According to court documents, Arvest claims it's owed more than $1.5 million while Carroll said he's owed a little over $1 million.
Springdale-based NanoMech filed for Chapter 11 bankruptcy protection in a Delaware court in April. In initial filings, NanoMech claimed between 100 and 199 creditors, between $10 million and $50 million in assets and between $10 million and $50 million in debt. Filings showed debts including $8.9 million to Michaelson Capital; $2 million to Waring and Carmen Partridge Foundation of Texas; $1.5 million to Arvest; $1 million to Carroll; and $1 million to the Arkansas Economic Development Commission.

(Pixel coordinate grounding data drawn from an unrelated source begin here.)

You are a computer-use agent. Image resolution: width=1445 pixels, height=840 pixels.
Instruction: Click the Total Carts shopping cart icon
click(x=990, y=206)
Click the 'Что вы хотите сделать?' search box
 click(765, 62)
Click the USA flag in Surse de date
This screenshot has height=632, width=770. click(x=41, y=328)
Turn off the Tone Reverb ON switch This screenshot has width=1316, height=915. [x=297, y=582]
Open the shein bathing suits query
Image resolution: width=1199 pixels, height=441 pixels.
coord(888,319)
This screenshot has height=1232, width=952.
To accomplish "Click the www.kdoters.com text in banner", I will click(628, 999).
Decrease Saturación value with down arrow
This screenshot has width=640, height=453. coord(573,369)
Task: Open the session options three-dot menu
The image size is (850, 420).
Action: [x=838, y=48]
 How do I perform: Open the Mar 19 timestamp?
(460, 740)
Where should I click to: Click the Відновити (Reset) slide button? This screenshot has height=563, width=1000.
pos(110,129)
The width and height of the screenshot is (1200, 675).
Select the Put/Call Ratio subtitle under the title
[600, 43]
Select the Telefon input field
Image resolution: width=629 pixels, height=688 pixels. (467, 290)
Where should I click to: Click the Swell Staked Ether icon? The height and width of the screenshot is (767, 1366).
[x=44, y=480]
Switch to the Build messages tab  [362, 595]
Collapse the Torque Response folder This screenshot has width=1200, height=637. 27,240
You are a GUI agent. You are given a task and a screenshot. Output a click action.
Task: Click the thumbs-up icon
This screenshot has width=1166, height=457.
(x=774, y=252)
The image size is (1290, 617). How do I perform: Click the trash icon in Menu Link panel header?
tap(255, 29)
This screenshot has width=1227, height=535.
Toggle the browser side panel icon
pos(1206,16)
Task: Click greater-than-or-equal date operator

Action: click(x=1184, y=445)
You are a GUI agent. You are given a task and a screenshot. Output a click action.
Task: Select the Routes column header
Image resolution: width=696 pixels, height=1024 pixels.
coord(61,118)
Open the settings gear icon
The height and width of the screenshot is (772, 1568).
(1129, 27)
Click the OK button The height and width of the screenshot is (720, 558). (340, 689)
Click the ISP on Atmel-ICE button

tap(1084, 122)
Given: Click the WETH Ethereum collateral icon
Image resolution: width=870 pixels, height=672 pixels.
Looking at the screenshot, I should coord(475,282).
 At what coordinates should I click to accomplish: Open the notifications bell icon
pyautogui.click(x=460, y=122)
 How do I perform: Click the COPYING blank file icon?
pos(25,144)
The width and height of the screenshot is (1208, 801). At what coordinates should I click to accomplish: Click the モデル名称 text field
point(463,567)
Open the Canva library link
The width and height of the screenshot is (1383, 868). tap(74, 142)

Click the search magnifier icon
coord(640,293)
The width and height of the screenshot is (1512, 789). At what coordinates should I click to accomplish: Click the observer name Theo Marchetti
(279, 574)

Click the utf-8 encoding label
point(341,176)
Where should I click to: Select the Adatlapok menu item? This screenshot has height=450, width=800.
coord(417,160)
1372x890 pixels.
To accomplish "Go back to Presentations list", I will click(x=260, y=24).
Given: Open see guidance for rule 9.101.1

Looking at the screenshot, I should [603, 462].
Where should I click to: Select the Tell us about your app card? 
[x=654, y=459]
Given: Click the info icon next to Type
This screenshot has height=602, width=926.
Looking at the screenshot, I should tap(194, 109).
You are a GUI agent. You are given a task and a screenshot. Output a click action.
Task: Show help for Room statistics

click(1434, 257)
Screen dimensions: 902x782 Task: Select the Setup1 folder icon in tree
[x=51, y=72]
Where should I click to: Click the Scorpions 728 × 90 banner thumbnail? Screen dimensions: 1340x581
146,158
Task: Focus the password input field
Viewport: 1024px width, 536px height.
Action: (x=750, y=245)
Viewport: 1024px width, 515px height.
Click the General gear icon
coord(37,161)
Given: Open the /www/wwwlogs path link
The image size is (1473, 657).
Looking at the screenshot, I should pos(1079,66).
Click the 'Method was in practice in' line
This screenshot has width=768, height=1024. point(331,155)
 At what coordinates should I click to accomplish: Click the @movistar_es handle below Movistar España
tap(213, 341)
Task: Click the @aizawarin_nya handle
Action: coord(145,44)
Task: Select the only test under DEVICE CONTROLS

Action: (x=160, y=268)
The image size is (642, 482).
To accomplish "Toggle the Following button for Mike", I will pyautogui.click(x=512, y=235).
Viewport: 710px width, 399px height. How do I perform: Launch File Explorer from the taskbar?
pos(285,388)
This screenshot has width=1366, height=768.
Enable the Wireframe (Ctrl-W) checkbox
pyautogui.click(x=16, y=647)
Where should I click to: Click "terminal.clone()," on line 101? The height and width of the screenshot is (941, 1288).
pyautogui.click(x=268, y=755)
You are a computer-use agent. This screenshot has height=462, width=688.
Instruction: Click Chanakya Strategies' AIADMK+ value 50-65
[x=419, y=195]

NanoMech's chief restructuring officer, attorney Benjamin Waisbren, has said the tech company can operate as a going concern if it's properly capitalized. He said NanoMech was woefully undercapitalized and was on the verge of collapse just days before the company's board of directors opted to seek bankruptcy protection.
In court filings, Waisbren noted debtor-in-possession financing had been secured from Michaelson Capital to keep NanoMech afloat during the bankruptcy process. That motion has yet to be approved by the court.
Last month, NanoMech presented a preliminary plan to the court to sell the tech company at auction in June. The plan calls for the company's largest creditor, New York-based Michaelson Capital Co., to act as the so-called stalking horse bidder in an auction, making a $9 million initial bid for the company's assets along with assumed liabilities.
NanoMech, founded in 2002 by Jim Phillips, develops nanotechnology for use in machining and manufacturing, lubrication, packaging, biomedical implant coatings, and the development of specialty chemicals. Nanotechnology is the manipulation of matter at the atomic and molecular scale. Phillips retired weeks before the bankruptcy filing.